Growth in jumbo and FHA loans lagged further behind GSE mortgage

TransUnion’s latest quarterly report shows that the gap between the growth rate of government-sponsored corporate mortgages and other types of credit has widened over the past year.

The change in the number of loans purchased by Fannie Mae and Freddie Mac was close to last year’s level at 110%, while Federal Housing Administration insured mortgages increased 22% and Jumbo products increased 28%, according to first-quarter data in The latest report from TransUnion. Comparable year-over-year growth rates were 114% for GSE loans in the first quarter of last year; Jumbo, 50% and FHA, 42%.

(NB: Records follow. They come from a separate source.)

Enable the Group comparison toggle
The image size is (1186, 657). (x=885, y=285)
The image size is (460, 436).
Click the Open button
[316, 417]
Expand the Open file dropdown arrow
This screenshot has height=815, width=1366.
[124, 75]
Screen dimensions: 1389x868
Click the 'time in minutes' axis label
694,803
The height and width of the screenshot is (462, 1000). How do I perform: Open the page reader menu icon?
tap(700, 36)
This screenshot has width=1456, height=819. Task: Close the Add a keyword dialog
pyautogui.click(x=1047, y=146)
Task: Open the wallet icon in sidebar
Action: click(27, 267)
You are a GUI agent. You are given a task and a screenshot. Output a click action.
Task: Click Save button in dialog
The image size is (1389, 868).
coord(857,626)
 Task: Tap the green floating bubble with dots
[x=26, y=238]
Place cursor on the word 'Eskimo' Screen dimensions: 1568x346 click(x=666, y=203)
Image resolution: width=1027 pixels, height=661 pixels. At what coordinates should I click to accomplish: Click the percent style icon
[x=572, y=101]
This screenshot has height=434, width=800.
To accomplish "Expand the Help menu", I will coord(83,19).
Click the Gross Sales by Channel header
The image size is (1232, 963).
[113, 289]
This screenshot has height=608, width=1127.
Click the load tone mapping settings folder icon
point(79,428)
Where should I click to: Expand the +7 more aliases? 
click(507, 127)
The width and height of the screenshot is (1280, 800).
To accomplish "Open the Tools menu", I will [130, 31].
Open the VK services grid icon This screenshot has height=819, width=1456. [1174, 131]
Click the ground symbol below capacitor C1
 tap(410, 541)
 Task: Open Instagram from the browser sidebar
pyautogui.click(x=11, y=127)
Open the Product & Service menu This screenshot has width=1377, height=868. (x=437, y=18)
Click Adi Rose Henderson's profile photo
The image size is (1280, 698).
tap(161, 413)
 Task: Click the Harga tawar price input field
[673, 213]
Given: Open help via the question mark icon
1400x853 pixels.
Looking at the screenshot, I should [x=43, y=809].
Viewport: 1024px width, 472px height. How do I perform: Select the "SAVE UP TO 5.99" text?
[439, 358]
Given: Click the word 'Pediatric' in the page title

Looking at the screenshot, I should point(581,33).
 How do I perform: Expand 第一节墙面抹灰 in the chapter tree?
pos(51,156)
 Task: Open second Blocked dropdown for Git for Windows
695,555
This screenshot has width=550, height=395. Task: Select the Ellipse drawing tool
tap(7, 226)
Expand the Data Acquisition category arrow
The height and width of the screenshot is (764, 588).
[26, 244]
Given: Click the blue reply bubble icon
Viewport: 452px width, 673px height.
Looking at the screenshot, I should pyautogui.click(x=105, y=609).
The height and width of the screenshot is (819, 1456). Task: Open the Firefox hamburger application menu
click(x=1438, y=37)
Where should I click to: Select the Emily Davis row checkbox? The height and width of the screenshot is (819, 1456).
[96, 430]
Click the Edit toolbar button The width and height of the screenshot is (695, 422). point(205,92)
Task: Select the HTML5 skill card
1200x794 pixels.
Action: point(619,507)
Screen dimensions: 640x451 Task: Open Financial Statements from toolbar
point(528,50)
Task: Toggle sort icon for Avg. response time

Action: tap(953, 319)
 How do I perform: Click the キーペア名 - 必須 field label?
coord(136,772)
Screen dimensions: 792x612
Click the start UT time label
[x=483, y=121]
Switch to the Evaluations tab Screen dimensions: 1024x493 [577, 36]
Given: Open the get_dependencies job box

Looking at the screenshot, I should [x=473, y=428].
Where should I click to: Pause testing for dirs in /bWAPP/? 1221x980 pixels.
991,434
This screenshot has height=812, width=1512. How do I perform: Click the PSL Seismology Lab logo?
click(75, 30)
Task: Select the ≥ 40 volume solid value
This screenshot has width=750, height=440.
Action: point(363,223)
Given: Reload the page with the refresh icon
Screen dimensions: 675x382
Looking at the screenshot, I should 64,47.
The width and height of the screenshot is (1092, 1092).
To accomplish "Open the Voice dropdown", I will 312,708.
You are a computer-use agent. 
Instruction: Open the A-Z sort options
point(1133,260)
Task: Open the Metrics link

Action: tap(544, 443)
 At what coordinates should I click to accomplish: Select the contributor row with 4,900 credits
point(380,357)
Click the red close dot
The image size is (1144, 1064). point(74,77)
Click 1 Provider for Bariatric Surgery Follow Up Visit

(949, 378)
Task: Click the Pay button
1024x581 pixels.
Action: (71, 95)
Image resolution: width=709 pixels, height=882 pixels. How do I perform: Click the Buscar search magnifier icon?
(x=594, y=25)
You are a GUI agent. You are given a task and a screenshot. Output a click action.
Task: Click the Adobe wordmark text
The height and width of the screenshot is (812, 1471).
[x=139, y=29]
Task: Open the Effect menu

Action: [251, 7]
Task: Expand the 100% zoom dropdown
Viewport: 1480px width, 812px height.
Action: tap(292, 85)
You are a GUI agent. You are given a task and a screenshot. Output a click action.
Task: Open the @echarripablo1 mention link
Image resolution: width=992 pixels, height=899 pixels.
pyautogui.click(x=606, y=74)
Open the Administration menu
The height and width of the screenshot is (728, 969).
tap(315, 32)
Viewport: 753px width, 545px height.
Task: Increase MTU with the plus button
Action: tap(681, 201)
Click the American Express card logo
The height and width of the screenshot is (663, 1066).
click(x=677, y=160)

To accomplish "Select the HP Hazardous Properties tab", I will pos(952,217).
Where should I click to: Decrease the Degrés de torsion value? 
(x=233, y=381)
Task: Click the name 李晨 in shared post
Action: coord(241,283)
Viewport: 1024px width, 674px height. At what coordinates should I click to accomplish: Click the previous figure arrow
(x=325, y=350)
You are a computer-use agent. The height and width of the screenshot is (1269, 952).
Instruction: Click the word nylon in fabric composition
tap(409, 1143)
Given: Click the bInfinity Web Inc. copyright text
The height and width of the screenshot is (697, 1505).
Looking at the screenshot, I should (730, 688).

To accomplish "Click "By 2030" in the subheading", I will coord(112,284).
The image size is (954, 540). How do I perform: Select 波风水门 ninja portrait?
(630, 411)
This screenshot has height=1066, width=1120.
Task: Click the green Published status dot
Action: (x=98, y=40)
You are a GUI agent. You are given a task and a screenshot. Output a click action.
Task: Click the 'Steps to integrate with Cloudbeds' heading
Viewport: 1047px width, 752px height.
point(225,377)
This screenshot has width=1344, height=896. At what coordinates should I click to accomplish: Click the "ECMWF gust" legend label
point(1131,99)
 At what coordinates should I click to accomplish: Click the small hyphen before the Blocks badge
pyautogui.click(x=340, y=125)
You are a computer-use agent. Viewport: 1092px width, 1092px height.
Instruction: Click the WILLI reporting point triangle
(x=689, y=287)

Refinancing, high home prices, the concentration of Pandemic hardship for state-insured loans, and the tendency of borrowers to refinance into lower-cost GSE products may have played a role in the increased discrepancy in FHA products.

“With the appreciation of home prices, single-family homes are also out of reach for several first-time buyers who are also prone to abandoning FHA loans,” said Matt Komos, vice president of research and advice at TransUnion, in an email. The refinancing proportions in the first quarter were 64% for Fannie and Freddie loans, compared with 43% for FHA loans, he noted.

In the meantime, lasting effects of Market disruption which influenced the jumbo market last year, should curb growth at least until the first quarter of 2021.

“Several major jumbo lenders … paused their … programs when the pandemic headwinds began to be felt. Jumbo loans have improved, but nowhere near pre-pandemic levels, “Komos said.

While TransUnion’s report showed some differences in growth rates, it generally showed that the larger consumer credit market as a whole has largely recovered from a decline in lending during the pandemic.

TransUnion’s Credit Industry Indicator rose to a high of 128 in the second quarter, compared to 87 in the same period last year. (Mortgage lending figures were reported with a quarter delay in TransUnion’s report.)

While government intervention helped mortgages recover from market disruptions fairly quickly at the start of the pandemic, sectors like credit cards and auto loans saw a slower recovery, the TransUnion study showed.